The shmt gene and its product have been investigated in P. falciparum [12,14]. Transcript levels rise rapidly in late trophozoites just before DNA synthesis, which is consistent with the key role of SHMT in this process [50]. The malarial gene can complement glycine auxotrophy in Escherichia coli, demonstrating its ability to convert serine to glycine [12]. In yeast and humans, both cytosolic and mitochondrial isoforms of SHMT occur that are encoded by separate genes. However, P. falciparum has only a single gene, and no signal peptide is identified even by prediction algorithms adapted to the parasite. Thus, the functionality of SHMT in these cell compartments awaits experimental determination, and no published study has explored its potential as a parasite drug target.

C1-THF synthase enzymes

C1-THF synthase is an enzyme complex that also occurs in both cytoplasmic and mitochondrial forms in mammals [51]. The cytoplasmic form is an NADP-dependent trifunctional protein that catalyzes three reversible reactions: (i) methylenetetrahydrofolate dehydrogenase (MTD) (EC 1.5.1.5), which is responsible for the conversion of 5,10-CH2-THF to 5,10-CH+-THF (reaction 26 in Figure 2); (ii) methenyltetrahydrofolate cyclohydrolase (MTC) (EC 3.5.4.9), which is required for synthesis of 10-CHO-THF from 5,10-CH+-THF (reaction 20 in Figure 2); and (iii) formyltetrahydrofolate synthetase (EC 6.3.4.3), which catalyzes the generation of 10-CHO-THF from THF and formate (reaction 24a in Figure 2). The mitochondrial enzyme is an NAD-dependent bifunctional protein bearing the MTD and MTC activities [52]. The overall roles of C1-THF synthase are to incorporate formate into the production of 10-CHO-THF, which is essential for purine synthesis and the production of formylmethionyl-tRNA, and to provide an alternative route for the generation of 5,10-CH2-THF (for methionine and dTMP synthesis) [51]. The inhibition of MTD by folate analogs has been reported, although their activities were insufficient to warrant studies in animal models [53]. Crystallographic structures of the MTD and MTC domains have been resolved recently and should greatly facilitate the design of active compounds against these enzyme activities [54].

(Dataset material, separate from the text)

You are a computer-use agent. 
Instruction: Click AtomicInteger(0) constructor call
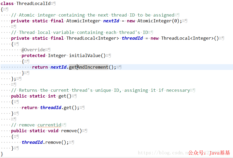pyautogui.click(x=158, y=21)
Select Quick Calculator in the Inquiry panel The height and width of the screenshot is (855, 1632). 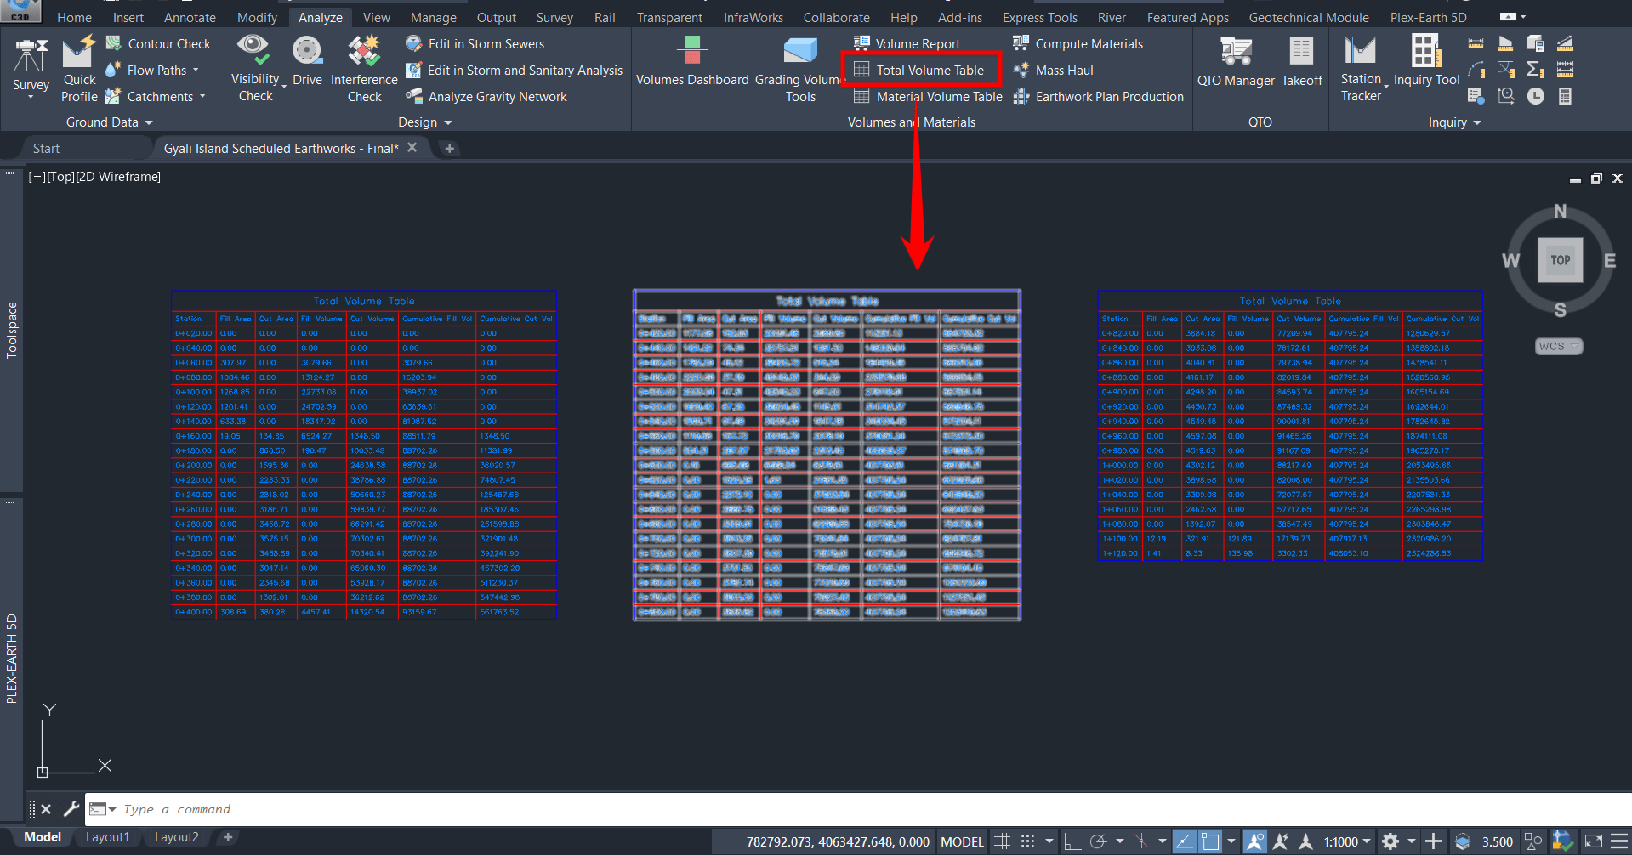pyautogui.click(x=1564, y=97)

Although these activities have not yet been reported in P. falciparum, a gene has been identified (Mal6P1.121) whose product shows 36% identity to 79% of the bifunctional MTD–MTC of the bacterium Aquifex aeolicus. However, similarities are confined to the N- and C-terminal regions of the larger malarial protein (more than twice the size of the bacterial protein), which also lacks predicted signal sequences for both apicoplast and mitochondrial targeting. Thus, the alignment is not especially convincing and the status of this protein in the parasite remains unclear.

Methionyl-tRNA formyltransferase

Methionyl-tRNA formyltransferase (MTFT) (EC 2.1.2.9) catalyzes a reaction that is important for protein synthesis in prokaryotic cells and the mitochondria and plastids of eukaryotes. In these cases, mRNA translation is initiated with formylmethionine (compared with methionine in the eukaryotic cytoplasm) derived from formylmethionyl-tRNA, which is synthesized by transfer of the formyl moiety of 10-CHO-THF to methionyl-tRNA in the presence of MTFT (reaction 21 in Figure 2). This enzyme is a good target for antitumor agents, with several inhibitors active in the nanomolar range [55]. However, none has reached the stage of clinical evaluation.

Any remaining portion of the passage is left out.